PROBLEM STATEMENT -
Every line from the beginning of the records below up to the one holding "Task: Click the TOTAL SALARY & BENEFITS label" should be quoted exactly; leave out the rest.

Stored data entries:
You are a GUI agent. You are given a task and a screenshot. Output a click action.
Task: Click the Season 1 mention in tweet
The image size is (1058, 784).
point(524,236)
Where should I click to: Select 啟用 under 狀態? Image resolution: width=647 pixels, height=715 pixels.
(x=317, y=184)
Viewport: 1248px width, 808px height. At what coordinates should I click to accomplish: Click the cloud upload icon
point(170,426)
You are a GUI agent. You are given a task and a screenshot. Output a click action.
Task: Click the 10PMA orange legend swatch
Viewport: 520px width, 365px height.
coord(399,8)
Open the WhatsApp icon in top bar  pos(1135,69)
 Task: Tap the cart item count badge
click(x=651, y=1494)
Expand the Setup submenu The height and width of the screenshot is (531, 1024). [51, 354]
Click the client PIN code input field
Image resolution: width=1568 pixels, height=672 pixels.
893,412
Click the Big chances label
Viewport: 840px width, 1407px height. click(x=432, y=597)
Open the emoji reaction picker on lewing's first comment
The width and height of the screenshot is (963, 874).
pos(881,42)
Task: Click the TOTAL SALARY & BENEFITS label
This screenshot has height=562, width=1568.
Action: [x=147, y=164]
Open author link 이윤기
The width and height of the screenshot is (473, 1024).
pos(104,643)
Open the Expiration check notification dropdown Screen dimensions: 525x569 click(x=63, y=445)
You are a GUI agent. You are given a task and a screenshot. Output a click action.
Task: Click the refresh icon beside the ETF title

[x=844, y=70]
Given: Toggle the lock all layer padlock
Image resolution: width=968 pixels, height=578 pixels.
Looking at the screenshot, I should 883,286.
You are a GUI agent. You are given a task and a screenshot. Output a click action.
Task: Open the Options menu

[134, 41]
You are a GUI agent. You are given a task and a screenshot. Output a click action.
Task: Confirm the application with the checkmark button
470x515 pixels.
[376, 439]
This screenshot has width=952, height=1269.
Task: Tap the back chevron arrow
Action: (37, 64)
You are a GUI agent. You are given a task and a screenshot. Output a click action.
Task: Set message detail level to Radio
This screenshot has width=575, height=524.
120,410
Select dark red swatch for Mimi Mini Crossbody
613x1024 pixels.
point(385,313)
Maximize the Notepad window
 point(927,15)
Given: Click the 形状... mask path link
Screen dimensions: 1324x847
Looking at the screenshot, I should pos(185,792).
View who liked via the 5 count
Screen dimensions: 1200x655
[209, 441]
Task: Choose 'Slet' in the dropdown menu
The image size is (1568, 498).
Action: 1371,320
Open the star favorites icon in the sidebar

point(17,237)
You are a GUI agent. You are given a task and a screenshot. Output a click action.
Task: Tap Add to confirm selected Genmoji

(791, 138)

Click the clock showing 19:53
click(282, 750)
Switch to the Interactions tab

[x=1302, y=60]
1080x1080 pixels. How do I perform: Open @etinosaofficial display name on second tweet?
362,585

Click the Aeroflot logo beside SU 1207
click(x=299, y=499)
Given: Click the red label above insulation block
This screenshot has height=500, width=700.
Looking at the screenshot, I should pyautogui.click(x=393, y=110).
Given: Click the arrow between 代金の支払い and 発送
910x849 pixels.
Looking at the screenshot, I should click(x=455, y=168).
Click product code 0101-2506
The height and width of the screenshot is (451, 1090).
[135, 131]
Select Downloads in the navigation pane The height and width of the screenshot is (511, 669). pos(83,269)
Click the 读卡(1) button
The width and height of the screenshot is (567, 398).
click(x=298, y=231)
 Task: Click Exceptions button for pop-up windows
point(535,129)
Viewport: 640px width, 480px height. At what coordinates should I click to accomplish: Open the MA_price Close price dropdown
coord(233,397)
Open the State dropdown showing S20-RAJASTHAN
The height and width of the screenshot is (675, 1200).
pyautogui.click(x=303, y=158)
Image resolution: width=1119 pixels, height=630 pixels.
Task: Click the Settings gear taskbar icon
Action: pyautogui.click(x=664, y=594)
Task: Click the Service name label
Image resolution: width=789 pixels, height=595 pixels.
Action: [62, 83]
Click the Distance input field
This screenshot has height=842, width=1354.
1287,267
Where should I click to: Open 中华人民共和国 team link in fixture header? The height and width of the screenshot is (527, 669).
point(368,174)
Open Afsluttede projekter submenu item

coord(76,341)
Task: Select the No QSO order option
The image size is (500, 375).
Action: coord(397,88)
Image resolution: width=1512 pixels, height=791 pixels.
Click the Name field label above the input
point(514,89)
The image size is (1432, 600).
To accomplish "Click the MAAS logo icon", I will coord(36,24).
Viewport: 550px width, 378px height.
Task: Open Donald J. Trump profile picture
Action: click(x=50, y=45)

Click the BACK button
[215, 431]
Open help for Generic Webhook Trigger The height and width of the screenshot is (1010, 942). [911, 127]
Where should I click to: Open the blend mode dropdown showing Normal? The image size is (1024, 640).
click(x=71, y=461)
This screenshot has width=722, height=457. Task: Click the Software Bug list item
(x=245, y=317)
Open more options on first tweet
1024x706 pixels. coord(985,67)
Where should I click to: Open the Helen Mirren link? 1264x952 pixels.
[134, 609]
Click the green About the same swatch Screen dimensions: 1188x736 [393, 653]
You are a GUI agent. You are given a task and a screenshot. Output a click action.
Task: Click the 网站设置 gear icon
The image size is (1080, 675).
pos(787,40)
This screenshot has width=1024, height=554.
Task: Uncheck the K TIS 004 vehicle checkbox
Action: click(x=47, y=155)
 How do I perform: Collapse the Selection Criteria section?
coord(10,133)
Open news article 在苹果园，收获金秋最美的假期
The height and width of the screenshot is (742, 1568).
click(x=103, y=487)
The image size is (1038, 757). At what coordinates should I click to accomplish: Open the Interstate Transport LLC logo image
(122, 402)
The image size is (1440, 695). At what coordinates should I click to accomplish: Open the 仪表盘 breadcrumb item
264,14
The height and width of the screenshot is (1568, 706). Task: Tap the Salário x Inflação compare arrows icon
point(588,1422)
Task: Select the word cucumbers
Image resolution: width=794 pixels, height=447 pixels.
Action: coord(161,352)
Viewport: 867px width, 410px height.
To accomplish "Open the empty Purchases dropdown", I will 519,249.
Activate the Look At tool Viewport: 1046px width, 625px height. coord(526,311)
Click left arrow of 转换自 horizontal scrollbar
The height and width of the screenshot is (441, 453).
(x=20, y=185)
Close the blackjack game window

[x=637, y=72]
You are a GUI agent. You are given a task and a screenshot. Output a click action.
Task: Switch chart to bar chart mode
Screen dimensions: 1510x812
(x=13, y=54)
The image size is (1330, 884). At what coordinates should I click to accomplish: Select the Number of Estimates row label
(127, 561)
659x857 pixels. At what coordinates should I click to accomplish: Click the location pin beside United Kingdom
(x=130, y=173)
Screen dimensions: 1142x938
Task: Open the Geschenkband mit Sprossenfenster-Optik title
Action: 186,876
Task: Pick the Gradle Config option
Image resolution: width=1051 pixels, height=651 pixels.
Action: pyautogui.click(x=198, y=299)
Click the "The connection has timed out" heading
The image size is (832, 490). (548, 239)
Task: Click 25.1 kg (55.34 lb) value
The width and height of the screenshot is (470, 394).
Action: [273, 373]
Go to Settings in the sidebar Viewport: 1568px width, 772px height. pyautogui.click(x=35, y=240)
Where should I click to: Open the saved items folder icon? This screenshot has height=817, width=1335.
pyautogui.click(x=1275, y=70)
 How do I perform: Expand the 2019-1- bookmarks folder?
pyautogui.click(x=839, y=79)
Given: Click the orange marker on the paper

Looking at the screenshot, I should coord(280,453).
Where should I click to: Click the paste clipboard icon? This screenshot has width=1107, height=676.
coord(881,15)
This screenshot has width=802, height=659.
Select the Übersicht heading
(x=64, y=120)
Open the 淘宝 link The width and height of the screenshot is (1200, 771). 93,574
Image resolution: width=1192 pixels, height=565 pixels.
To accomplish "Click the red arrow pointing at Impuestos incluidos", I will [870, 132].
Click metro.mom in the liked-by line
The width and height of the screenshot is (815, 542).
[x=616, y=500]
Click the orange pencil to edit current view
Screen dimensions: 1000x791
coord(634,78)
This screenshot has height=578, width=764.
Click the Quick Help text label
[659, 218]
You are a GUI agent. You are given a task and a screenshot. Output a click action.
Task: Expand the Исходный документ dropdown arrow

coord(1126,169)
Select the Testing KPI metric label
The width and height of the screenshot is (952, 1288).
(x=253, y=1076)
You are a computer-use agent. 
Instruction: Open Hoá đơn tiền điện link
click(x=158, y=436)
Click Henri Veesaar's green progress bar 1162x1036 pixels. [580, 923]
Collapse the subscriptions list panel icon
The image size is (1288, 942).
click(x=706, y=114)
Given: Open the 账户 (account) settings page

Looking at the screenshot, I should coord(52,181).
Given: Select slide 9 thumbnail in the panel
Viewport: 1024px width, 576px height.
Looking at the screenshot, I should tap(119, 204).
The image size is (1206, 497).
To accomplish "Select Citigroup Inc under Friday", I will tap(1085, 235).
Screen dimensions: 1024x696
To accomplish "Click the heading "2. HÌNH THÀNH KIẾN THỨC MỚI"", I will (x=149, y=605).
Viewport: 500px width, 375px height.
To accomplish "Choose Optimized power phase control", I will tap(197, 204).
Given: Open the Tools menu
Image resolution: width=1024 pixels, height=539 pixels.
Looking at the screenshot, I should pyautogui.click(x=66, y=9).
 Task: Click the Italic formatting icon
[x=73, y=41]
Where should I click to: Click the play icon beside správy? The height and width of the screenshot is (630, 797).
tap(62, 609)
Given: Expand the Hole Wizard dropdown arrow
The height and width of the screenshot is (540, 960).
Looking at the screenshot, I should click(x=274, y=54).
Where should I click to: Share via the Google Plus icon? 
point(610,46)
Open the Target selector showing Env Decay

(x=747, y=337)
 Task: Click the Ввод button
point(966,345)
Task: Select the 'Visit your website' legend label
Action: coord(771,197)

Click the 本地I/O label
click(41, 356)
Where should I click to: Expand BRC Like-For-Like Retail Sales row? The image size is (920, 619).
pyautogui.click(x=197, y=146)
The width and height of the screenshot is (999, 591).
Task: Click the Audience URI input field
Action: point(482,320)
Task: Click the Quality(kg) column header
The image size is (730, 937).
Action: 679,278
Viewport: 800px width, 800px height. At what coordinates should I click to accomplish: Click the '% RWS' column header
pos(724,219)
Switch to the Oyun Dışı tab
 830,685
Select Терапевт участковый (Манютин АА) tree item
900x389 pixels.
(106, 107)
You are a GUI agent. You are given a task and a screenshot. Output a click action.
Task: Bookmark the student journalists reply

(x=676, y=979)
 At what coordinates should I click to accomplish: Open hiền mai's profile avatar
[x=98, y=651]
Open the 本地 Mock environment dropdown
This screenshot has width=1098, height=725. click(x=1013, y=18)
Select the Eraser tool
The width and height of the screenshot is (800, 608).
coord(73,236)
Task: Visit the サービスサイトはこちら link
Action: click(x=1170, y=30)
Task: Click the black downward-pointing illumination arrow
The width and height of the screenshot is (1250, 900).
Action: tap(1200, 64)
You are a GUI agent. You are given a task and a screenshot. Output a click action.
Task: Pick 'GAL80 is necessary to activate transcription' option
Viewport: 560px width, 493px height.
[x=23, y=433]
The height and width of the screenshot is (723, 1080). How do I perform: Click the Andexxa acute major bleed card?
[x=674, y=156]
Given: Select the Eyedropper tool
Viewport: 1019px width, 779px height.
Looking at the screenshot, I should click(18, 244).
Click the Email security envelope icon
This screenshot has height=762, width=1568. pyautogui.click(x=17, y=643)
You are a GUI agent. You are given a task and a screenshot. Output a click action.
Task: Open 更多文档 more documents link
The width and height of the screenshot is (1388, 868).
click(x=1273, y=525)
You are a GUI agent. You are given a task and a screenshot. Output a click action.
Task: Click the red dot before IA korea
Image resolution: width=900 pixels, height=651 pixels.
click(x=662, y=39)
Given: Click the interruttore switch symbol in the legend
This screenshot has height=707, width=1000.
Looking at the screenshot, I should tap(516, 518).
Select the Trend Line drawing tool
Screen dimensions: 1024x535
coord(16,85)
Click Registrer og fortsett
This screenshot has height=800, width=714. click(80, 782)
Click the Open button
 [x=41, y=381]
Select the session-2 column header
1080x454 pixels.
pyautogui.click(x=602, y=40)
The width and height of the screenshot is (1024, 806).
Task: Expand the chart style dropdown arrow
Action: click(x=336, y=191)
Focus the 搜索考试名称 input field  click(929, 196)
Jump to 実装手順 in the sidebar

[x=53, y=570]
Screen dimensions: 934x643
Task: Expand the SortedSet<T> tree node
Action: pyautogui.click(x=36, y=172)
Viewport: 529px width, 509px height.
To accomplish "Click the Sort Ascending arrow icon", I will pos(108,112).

WRITTEN RESPONSE -
You are a GUI agent. You are given a task and a screenshot. Output a click action.
Task: Click the Season 1 mention in tweet
The image size is (1058, 784).
point(524,236)
Where should I click to: Select 啟用 under 狀態? Image resolution: width=647 pixels, height=715 pixels.
(x=317, y=184)
Viewport: 1248px width, 808px height. At what coordinates should I click to accomplish: Click the cloud upload icon
point(170,426)
You are a GUI agent. You are given a task and a screenshot. Output a click action.
Task: Click the 10PMA orange legend swatch
Viewport: 520px width, 365px height.
coord(399,8)
Open the WhatsApp icon in top bar  pos(1135,69)
 Task: Tap the cart item count badge
click(x=651, y=1494)
Expand the Setup submenu The height and width of the screenshot is (531, 1024). [51, 354]
Click the client PIN code input field
Image resolution: width=1568 pixels, height=672 pixels.
893,412
Click the Big chances label
Viewport: 840px width, 1407px height. click(x=432, y=597)
Open the emoji reaction picker on lewing's first comment
The width and height of the screenshot is (963, 874).
pos(881,42)
Task: Click the TOTAL SALARY & BENEFITS label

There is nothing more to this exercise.